Now let us assume that these objects need to be checked for a particular state every so often, but we needn't check them on every pass, because their state doesn't change particularly quickly. So a checking method is written somewhere:
def check_for_ticks(object_queue):
for obj in object_queue:
if obj.checked == 0 and has_ticks(obj):
do_stuff(obj)
obj.checked -= 1
Ah, but wait - it wasn't designed with obj.checked
attribute! Well no big deal, Python is kind and lets you add attributes whenever, so we change the method a bit.

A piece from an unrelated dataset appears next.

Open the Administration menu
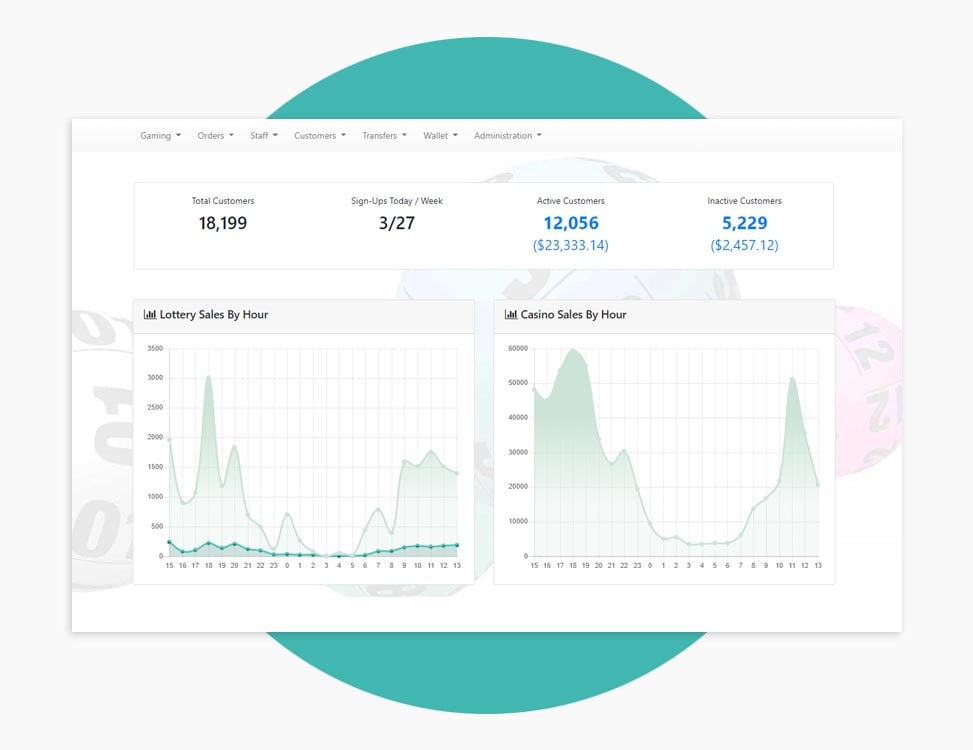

def check_for_ticks(object_queue):
for obj in object_queue:
try:
obj.checked =- 1
except AttributeError:
obj.checked = 0
if obj.checked == 0 and has_ticks(obj):
do_stuff(obj)
This works, but it gives me pause. My thoughts are mixed, because while it's a functional attribute to give an object and it solves a problem, the attribute isn't really used by the object. A
will probably never modify its own self.checked
attribute, and it isn't really an attribute that it 'needs to know about' - it's just incredibly convenient to give it that attribute in passing.
But -- what if there are multiple methods that might want to flag an object? Surely one does not create the class with every attribute that some other method might maybe want to flag it for?
Should I be giving objects new attributes in this way? If I should not, what is the better alternative to just giving them new attributes?